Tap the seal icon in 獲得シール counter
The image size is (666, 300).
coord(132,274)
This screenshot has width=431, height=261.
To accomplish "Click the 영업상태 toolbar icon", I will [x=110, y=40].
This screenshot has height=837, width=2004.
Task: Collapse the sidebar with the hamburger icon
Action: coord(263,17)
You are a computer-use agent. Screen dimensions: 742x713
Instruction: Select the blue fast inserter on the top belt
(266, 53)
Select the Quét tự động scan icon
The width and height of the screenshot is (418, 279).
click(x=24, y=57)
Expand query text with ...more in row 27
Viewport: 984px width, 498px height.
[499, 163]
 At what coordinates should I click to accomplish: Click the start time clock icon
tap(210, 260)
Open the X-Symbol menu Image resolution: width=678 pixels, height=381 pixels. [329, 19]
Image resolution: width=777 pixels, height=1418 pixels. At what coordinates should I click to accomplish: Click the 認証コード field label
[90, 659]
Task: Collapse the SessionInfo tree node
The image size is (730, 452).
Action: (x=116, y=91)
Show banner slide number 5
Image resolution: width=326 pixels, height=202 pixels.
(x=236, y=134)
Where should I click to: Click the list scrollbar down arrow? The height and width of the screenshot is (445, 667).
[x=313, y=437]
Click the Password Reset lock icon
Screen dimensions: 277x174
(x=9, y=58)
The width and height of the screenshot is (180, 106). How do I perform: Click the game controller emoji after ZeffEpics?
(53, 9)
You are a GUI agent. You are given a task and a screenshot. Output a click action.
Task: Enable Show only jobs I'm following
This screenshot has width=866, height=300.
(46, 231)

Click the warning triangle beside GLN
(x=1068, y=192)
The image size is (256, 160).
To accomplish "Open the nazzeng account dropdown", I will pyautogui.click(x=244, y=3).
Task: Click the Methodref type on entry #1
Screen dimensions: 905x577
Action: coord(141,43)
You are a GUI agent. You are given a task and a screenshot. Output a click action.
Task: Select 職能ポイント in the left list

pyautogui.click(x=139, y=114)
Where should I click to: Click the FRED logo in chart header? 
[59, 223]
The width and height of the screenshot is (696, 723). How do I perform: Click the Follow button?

ACTIVITY |
Would you please give back all of the material above exactly as it stands?

FINISHED EXERCISE |
Tap the seal icon in 獲得シール counter
The image size is (666, 300).
coord(132,274)
This screenshot has width=431, height=261.
To accomplish "Click the 영업상태 toolbar icon", I will [x=110, y=40].
This screenshot has height=837, width=2004.
Task: Collapse the sidebar with the hamburger icon
Action: coord(263,17)
You are a computer-use agent. Screen dimensions: 742x713
Instruction: Select the blue fast inserter on the top belt
(266, 53)
Select the Quét tự động scan icon
The width and height of the screenshot is (418, 279).
click(x=24, y=57)
Expand query text with ...more in row 27
Viewport: 984px width, 498px height.
[499, 163]
 At what coordinates should I click to accomplish: Click the start time clock icon
tap(210, 260)
Open the X-Symbol menu Image resolution: width=678 pixels, height=381 pixels. [329, 19]
Image resolution: width=777 pixels, height=1418 pixels. At what coordinates should I click to accomplish: Click the 認証コード field label
[90, 659]
Task: Collapse the SessionInfo tree node
The image size is (730, 452).
Action: (x=116, y=91)
Show banner slide number 5
Image resolution: width=326 pixels, height=202 pixels.
(x=236, y=134)
Where should I click to: Click the list scrollbar down arrow? The height and width of the screenshot is (445, 667).
[x=313, y=437]
Click the Password Reset lock icon
Screen dimensions: 277x174
(x=9, y=58)
The width and height of the screenshot is (180, 106). How do I perform: Click the game controller emoji after ZeffEpics?
(53, 9)
You are a GUI agent. You are given a task and a screenshot. Output a click action.
Task: Enable Show only jobs I'm following
This screenshot has width=866, height=300.
(46, 231)

Click the warning triangle beside GLN
(x=1068, y=192)
The image size is (256, 160).
To accomplish "Open the nazzeng account dropdown", I will pyautogui.click(x=244, y=3).
Task: Click the Methodref type on entry #1
Screen dimensions: 905x577
Action: coord(141,43)
You are a GUI agent. You are given a task and a screenshot. Output a click action.
Task: Select 職能ポイント in the left list

pyautogui.click(x=139, y=114)
Where should I click to: Click the FRED logo in chart header? 
[59, 223]
The width and height of the screenshot is (696, 723). How do I perform: Click the Follow button?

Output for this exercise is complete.